Amazon’s Elastic Compute Cloud (EC2) is one of the most popular products on Amazon Web Services (AWS), used by 84% of companies on AWS according to 2nd Watch’s 2015 AWS Scorecard. Amazon EC2 provides the foundation for many organizations’ cloud strategies, enabling teams to allocate compute resources rapidly and easily meet demand at both high and low points for truly web-scale performance. Companies like Stormpath and Tapjoy rely on EC2 to run their production systems in an efficient and reliable way.
However, monitoring all the metrics for a production compute cluster still remains a significant challenge. Despite EC2’s resilience and elasticity, there are still ongoing objectives that require close tracking of capacity, predictability, and interdependence with other services and infrastructure. Similar to our review of Amazon RDS top metrics, here are the top indicators you should monitor for insights into availability, performance, and cost.

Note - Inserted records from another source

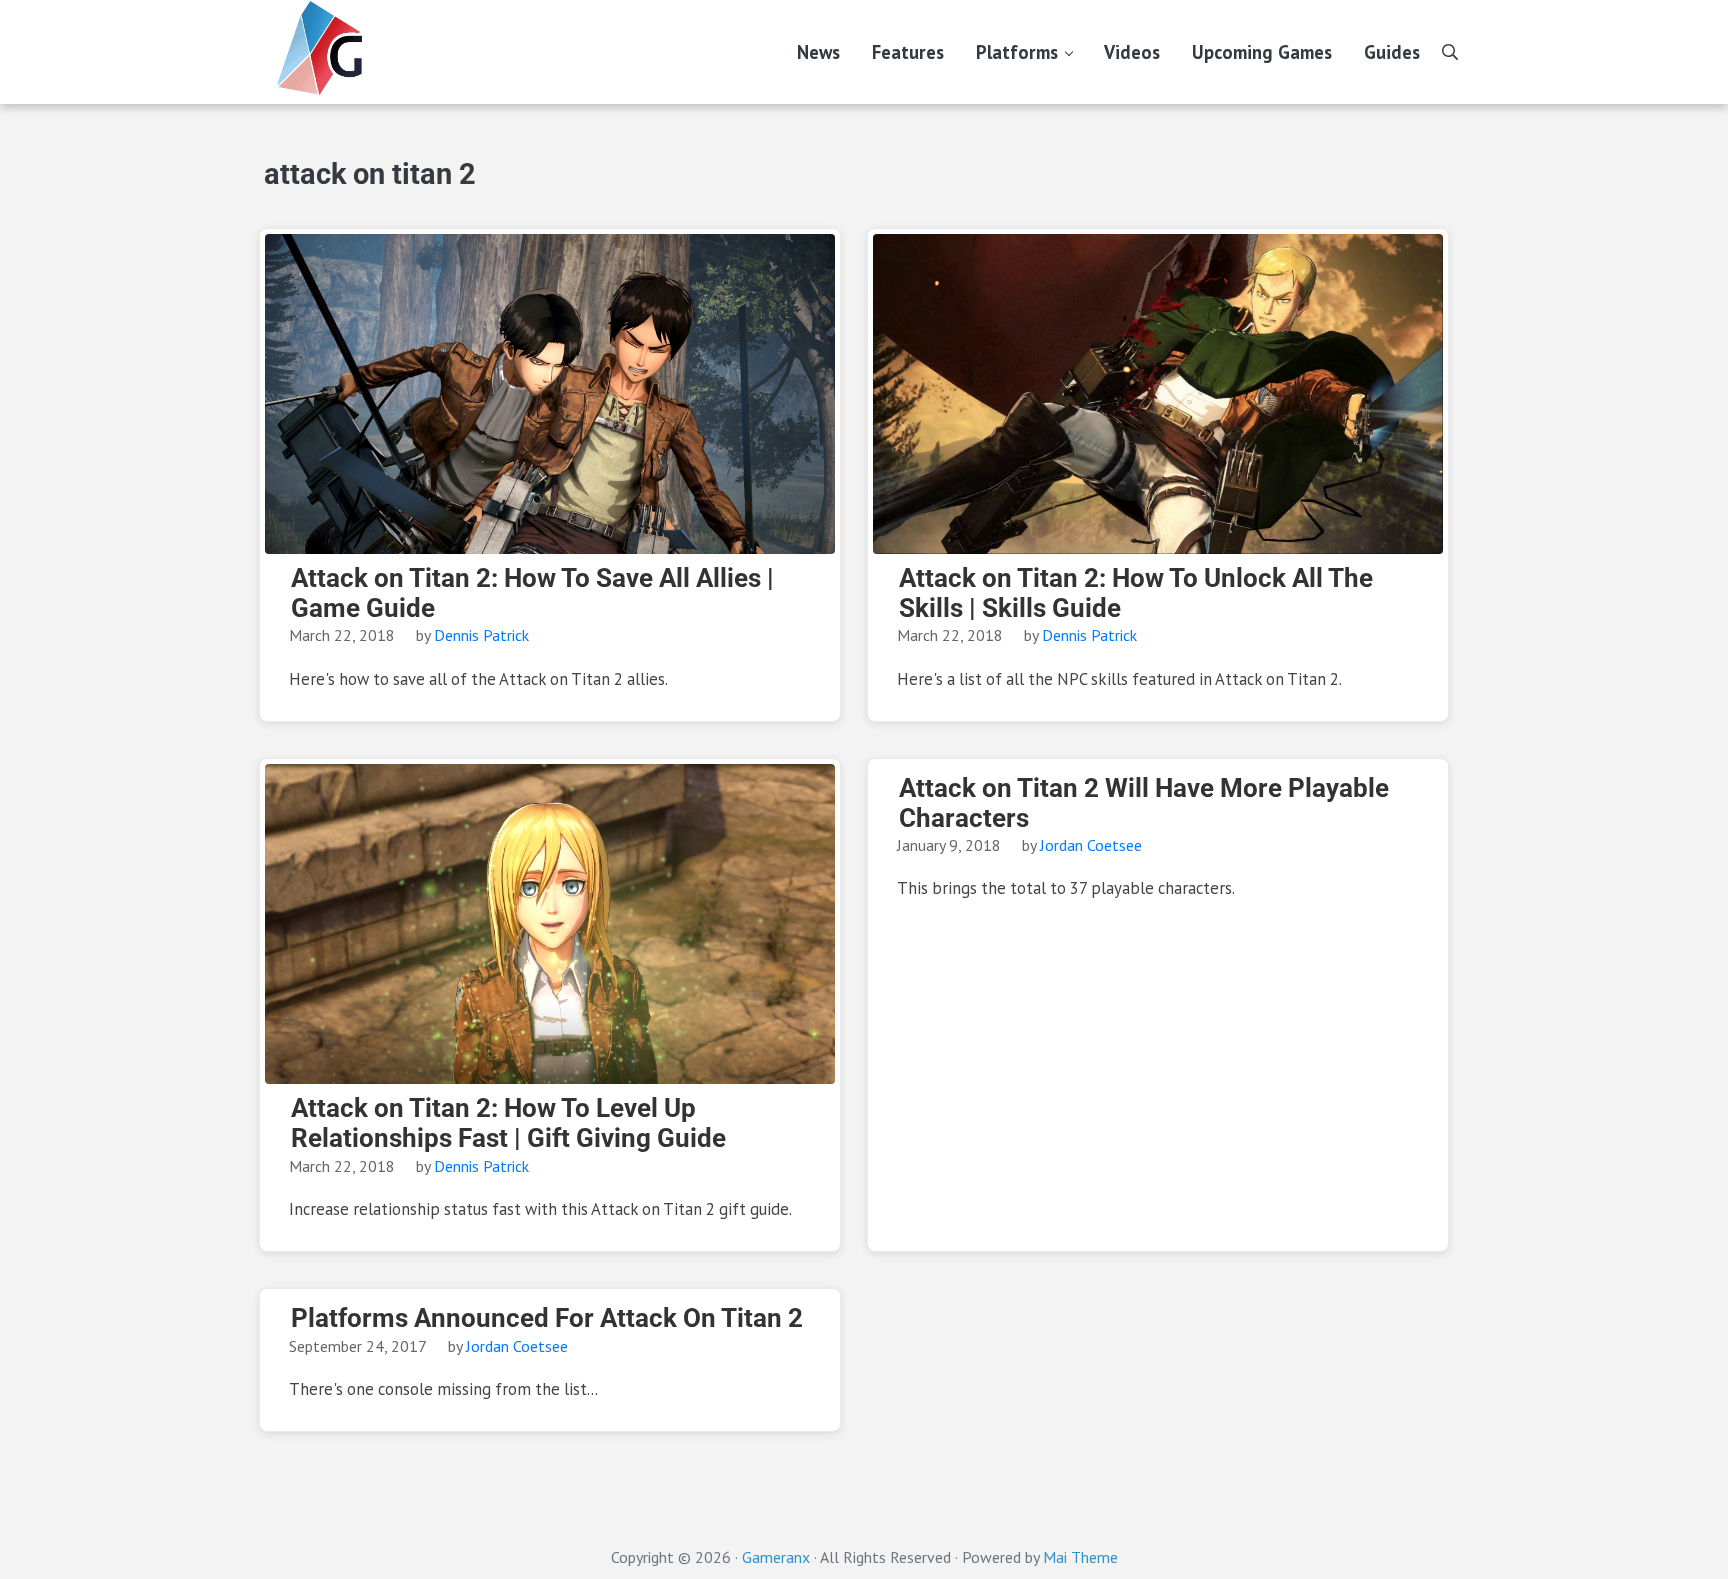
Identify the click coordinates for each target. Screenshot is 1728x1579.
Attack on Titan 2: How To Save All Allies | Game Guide (532, 593)
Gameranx (776, 1557)
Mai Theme (1080, 1557)
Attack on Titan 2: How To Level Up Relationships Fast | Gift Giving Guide (508, 1123)
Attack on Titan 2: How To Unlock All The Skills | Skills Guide (1136, 593)
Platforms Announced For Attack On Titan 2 (547, 1318)
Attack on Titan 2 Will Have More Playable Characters (1144, 803)
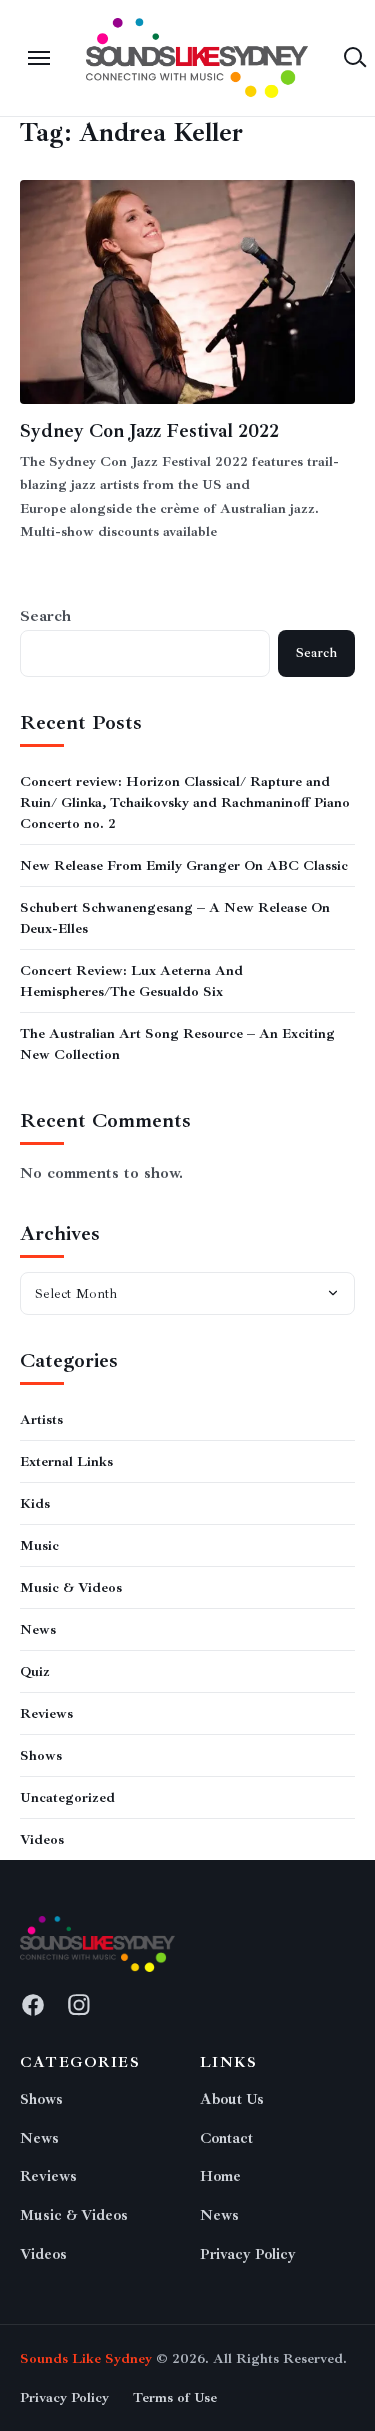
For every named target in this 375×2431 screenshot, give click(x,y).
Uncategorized (67, 1797)
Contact (226, 2138)
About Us (232, 2099)
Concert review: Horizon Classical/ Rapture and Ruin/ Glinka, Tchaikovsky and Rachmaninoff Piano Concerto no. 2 (185, 802)
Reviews (46, 1713)
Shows (41, 1755)
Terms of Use (175, 2397)
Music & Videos (71, 1587)
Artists (41, 1419)
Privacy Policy (248, 2254)
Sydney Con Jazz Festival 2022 (149, 431)
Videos (42, 1839)
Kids (35, 1503)
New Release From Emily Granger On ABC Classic (184, 865)
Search (45, 616)
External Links (66, 1461)
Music (39, 1545)
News (38, 1629)
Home (220, 2176)
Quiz (35, 1671)
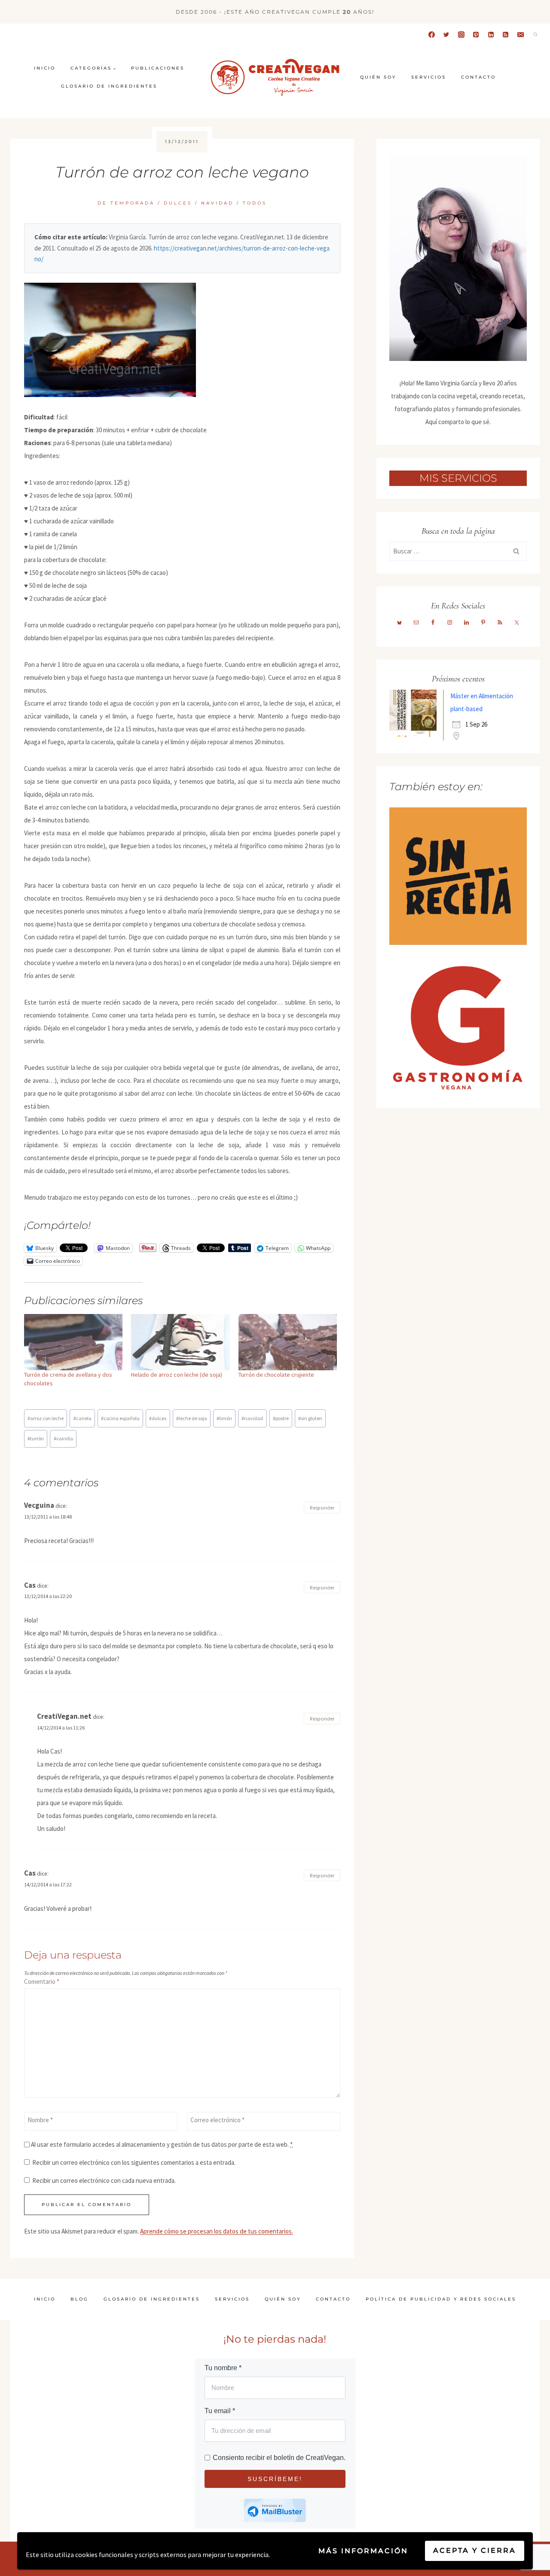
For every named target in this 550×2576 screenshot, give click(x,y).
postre (281, 1418)
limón (224, 1418)
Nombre (40, 2120)
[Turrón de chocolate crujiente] (287, 1342)
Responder (322, 1507)
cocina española (120, 1418)
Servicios (428, 77)
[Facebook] (431, 34)
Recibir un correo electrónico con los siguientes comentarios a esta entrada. (133, 2162)
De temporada (126, 203)
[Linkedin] (490, 34)
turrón (36, 1438)
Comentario (41, 1981)
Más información (363, 2551)
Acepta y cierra (474, 2550)
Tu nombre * (223, 2367)
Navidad (217, 203)
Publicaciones (157, 68)
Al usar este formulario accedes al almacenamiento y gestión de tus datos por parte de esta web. (162, 2144)
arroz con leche (46, 1418)
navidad (252, 1418)
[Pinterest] (476, 34)
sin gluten (310, 1418)
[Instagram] (461, 34)
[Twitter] (446, 34)
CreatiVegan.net (64, 1716)
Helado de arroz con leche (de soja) (176, 1374)
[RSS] (505, 34)
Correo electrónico (217, 2120)
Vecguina (39, 1505)
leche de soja (191, 1418)
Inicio (44, 68)
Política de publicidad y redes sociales (441, 2299)
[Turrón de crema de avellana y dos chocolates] (73, 1342)
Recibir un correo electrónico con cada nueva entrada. (104, 2180)
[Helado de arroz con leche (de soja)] (180, 1342)
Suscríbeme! (275, 2478)
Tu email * (220, 2410)
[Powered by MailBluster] (275, 2510)
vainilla (63, 1438)
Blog (79, 2299)
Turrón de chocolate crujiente (276, 1374)
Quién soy (378, 77)
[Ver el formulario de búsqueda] (535, 34)
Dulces (178, 203)
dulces (157, 1418)
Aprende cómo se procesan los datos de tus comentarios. (216, 2231)
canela (82, 1418)
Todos (255, 203)
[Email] (520, 34)
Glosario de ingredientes (109, 86)
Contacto (478, 77)
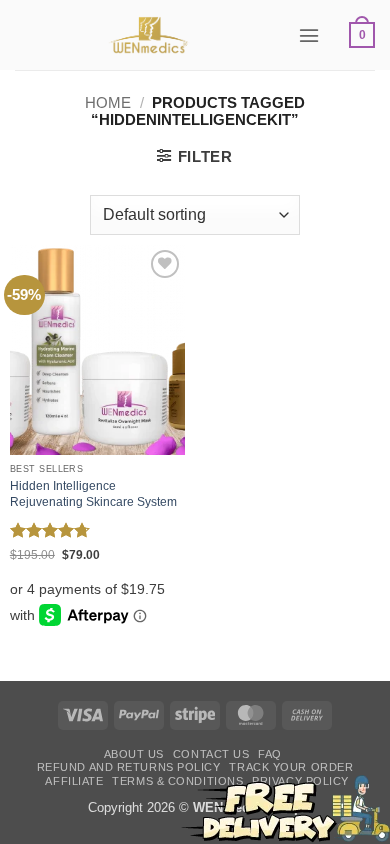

You need to know quickly when there’s an outage in your production servers. Outages can cause degraded user experience and, potentially, lost revenue.
Instance State and Health
If you have several instances in your production cluster, you should be aware of whether each instance is healthy or not. Amazon has the ability to track if each instance is in the running state, as shown in the screenshot below. A better health indicator will say if instances are responding to requests in an expected time and without errors.
Amazon performs status checks on all EC2 servers by default. They come in two flavors: system status checks and instance status checks. System status checks monitor conditions that require AWS’s involvement to fix, including loss of network connectivity and hardware issues. Instance status checks monitor conditions that you need to fix yourself, including exhausted memory and corrupt file system. The best practice is to set a status check alarm to notify you when a status check fails.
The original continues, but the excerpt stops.